§ Task data
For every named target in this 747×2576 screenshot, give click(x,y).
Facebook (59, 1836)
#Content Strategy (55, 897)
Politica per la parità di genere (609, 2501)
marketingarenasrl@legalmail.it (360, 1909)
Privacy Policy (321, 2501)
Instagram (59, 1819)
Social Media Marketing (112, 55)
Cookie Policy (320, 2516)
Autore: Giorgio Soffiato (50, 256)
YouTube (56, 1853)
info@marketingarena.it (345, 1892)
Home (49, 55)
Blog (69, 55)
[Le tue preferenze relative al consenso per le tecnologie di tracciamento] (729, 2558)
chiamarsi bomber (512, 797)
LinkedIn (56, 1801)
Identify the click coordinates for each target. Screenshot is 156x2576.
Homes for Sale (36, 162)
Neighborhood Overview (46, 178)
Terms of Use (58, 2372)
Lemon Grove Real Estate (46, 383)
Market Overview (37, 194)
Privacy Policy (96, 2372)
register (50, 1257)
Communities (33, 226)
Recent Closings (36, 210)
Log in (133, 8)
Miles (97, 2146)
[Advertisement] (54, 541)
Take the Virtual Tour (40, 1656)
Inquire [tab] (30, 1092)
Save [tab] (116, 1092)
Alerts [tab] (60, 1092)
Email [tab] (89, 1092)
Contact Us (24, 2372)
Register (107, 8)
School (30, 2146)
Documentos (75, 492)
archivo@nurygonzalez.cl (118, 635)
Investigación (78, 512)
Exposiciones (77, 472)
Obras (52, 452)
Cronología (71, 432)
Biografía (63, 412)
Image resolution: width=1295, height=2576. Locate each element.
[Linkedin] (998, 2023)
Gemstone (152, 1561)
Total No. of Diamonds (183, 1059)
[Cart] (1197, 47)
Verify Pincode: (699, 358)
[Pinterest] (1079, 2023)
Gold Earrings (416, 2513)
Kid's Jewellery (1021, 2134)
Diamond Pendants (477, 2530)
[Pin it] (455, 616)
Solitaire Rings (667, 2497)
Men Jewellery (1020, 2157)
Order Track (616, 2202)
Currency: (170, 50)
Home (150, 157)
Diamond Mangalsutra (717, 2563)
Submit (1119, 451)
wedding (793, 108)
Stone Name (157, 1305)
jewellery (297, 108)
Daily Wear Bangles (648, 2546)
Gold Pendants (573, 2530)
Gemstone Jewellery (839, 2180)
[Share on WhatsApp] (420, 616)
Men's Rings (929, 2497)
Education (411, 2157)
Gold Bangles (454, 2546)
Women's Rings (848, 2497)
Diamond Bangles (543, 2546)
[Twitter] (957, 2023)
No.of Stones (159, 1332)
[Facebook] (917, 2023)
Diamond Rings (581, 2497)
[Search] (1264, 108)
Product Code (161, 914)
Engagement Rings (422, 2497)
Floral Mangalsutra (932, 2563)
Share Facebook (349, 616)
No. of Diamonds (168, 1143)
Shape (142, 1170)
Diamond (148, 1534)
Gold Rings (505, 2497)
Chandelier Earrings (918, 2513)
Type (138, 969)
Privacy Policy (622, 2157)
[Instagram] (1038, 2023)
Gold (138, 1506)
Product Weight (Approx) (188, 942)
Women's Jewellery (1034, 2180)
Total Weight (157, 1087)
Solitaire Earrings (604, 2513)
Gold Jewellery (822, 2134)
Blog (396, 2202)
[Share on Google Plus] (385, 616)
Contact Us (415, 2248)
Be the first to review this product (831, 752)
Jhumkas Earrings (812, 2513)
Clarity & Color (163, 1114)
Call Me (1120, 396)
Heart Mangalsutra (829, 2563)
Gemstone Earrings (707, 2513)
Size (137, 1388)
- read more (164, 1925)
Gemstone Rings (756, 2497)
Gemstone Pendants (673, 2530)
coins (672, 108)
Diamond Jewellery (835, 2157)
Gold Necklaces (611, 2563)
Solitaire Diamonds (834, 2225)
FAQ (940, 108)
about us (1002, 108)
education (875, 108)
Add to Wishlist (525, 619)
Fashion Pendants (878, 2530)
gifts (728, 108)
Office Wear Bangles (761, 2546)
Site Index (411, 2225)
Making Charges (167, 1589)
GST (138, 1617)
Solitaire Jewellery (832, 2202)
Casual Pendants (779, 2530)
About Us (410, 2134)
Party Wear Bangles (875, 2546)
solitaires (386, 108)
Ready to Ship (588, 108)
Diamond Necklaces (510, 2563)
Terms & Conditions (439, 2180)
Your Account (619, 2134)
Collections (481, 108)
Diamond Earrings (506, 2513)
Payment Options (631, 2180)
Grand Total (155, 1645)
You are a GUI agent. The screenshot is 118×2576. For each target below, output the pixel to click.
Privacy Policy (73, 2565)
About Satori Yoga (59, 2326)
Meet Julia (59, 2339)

§ Assignment
Only the lines from the start of the listing through the line with "Men Jewellery (1020, 2157)" should be repeated, each exactly as it stands.

§ Answer for the task
For every named target in this 747×2576 screenshot, give click(x,y).
Facebook (59, 1836)
#Content Strategy (55, 897)
Politica per la parità di genere (609, 2501)
marketingarenasrl@legalmail.it (360, 1909)
Privacy Policy (321, 2501)
Instagram (59, 1819)
Social Media Marketing (112, 55)
Cookie Policy (320, 2516)
Autore: Giorgio Soffiato (50, 256)
YouTube (56, 1853)
info@marketingarena.it (345, 1892)
Home (49, 55)
Blog (69, 55)
[Le tue preferenze relative al consenso per le tecnologie di tracciamento] (729, 2558)
chiamarsi bomber (512, 797)
LinkedIn (56, 1801)
Identify the click coordinates for each target. Screenshot is 156x2576.
Homes for Sale (36, 162)
Neighborhood Overview (46, 178)
Terms of Use (58, 2372)
Lemon Grove Real Estate (46, 383)
Market Overview (37, 194)
Privacy Policy (96, 2372)
register (50, 1257)
Communities (33, 226)
Recent Closings (36, 210)
Log in (133, 8)
Miles (97, 2146)
[Advertisement] (54, 541)
Take the Virtual Tour (40, 1656)
Inquire [tab] (30, 1092)
Save [tab] (116, 1092)
Alerts [tab] (60, 1092)
Email [tab] (89, 1092)
Contact Us (24, 2372)
Register (107, 8)
School (30, 2146)
Documentos (75, 492)
archivo@nurygonzalez.cl (118, 635)
Investigación (78, 512)
Exposiciones (77, 472)
Obras (52, 452)
Cronología (71, 432)
Biografía (63, 412)
Image resolution: width=1295, height=2576. Locate each element.
[Linkedin] (998, 2023)
Gemstone (152, 1561)
Total No. of Diamonds (183, 1059)
[Cart] (1197, 47)
Verify Pincode: (699, 358)
[Pinterest] (1079, 2023)
Gold Earrings (416, 2513)
Kid's Jewellery (1021, 2134)
Diamond Pendants (477, 2530)
[Pin it] (455, 616)
Solitaire Rings (667, 2497)
Men Jewellery (1020, 2157)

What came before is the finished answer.